[How to complete this task] An exact repeat is needed of the lines from the one with "PisarnicaPFBIH@parlamentfbih.gov.ba (986, 24)" through the last line of the data below. Please omit the pictures.

-.-.-

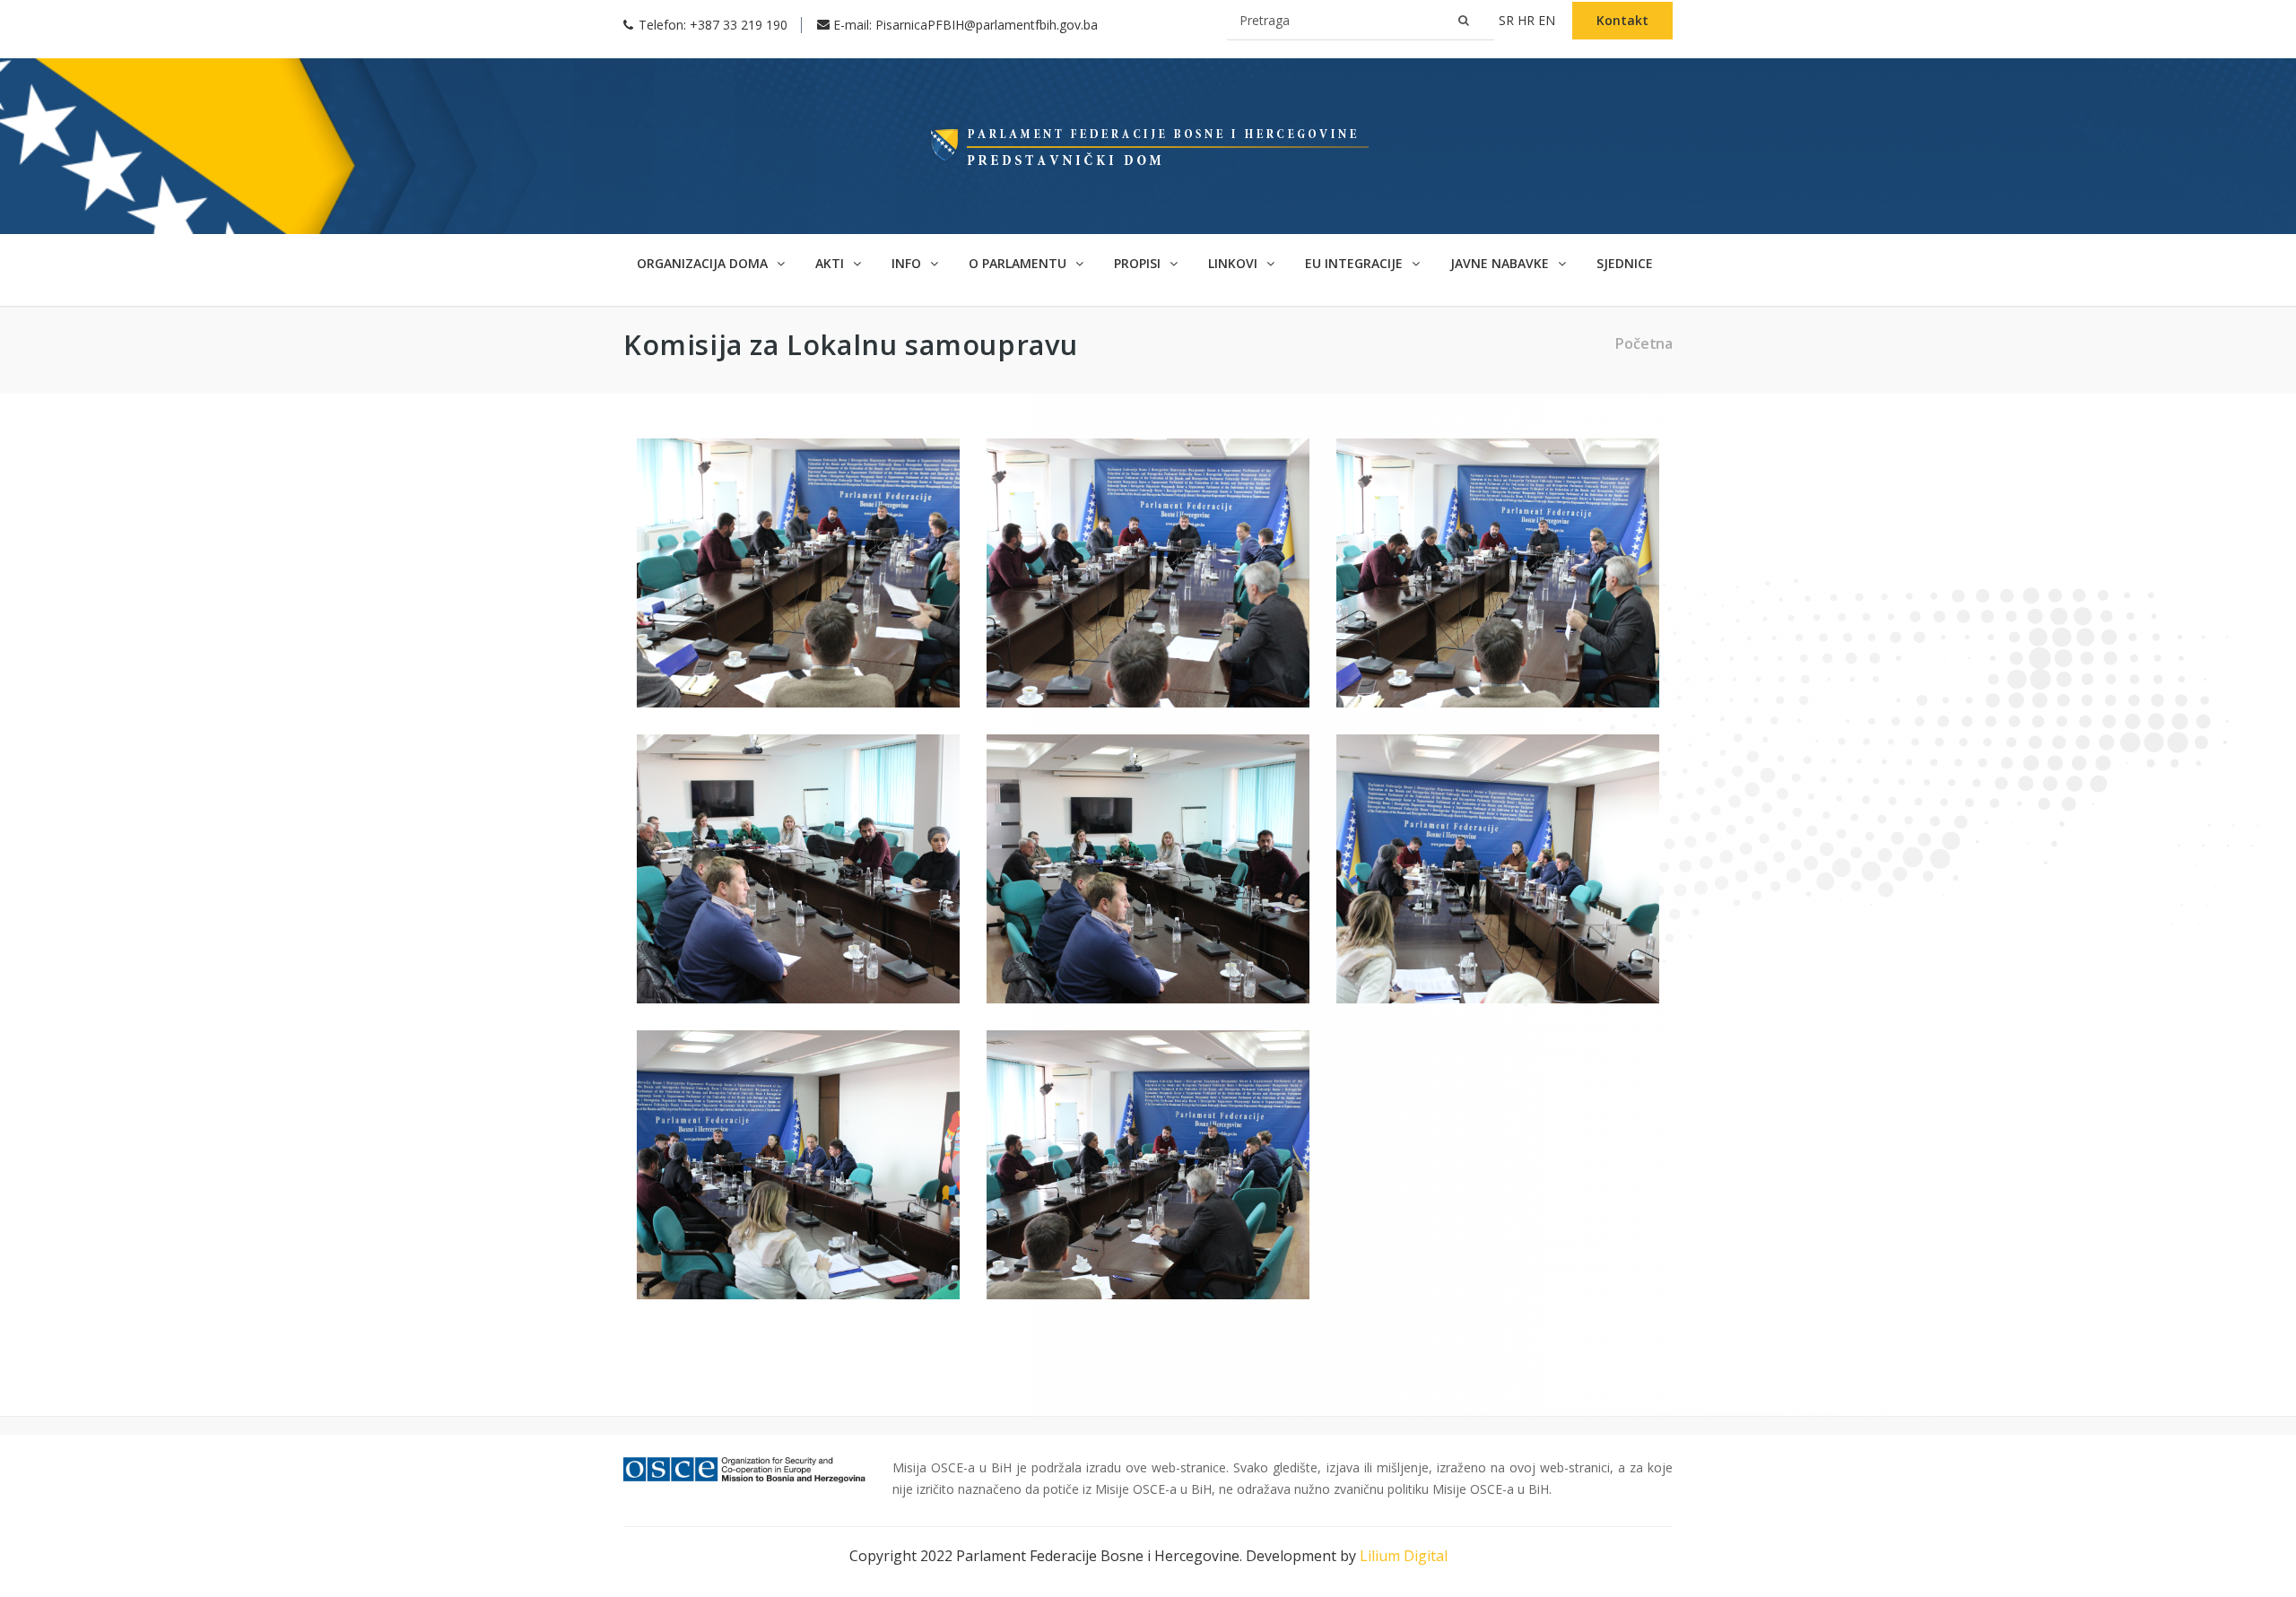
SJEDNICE (1624, 263)
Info (908, 263)
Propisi (1139, 263)
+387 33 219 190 (738, 24)
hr (1528, 20)
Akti (831, 263)
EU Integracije (1355, 263)
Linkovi (1234, 263)
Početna (1644, 343)
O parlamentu (1019, 263)
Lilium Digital (1404, 1556)
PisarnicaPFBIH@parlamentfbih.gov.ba (986, 24)
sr (1508, 20)
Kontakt (1622, 20)
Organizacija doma (704, 263)
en (1548, 20)
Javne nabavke (1501, 263)
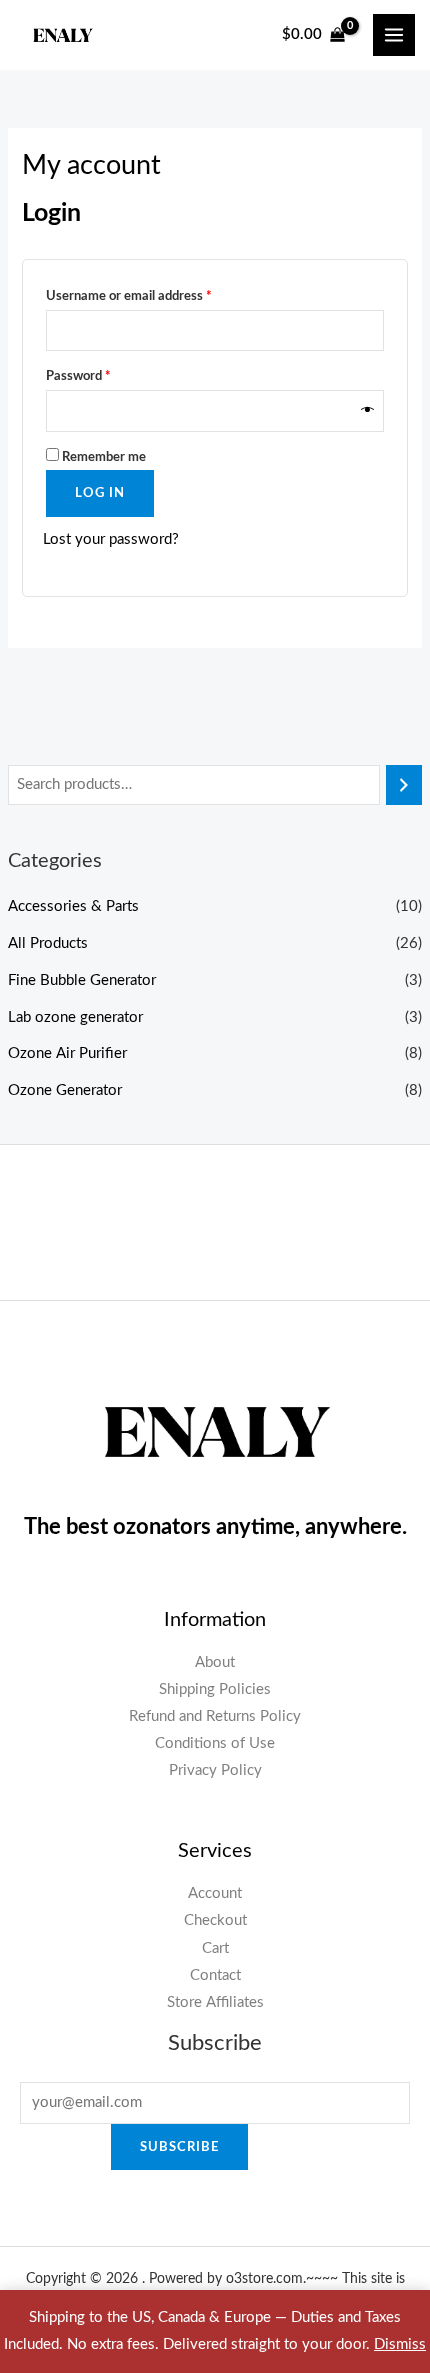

-.-.-

[Reply to the task]
PisarnicaPFBIH@parlamentfbih.gov.ba (986, 24)
sr (1508, 20)
Kontakt (1622, 20)
Organizacija doma (704, 263)
en (1548, 20)
Javne nabavke (1501, 263)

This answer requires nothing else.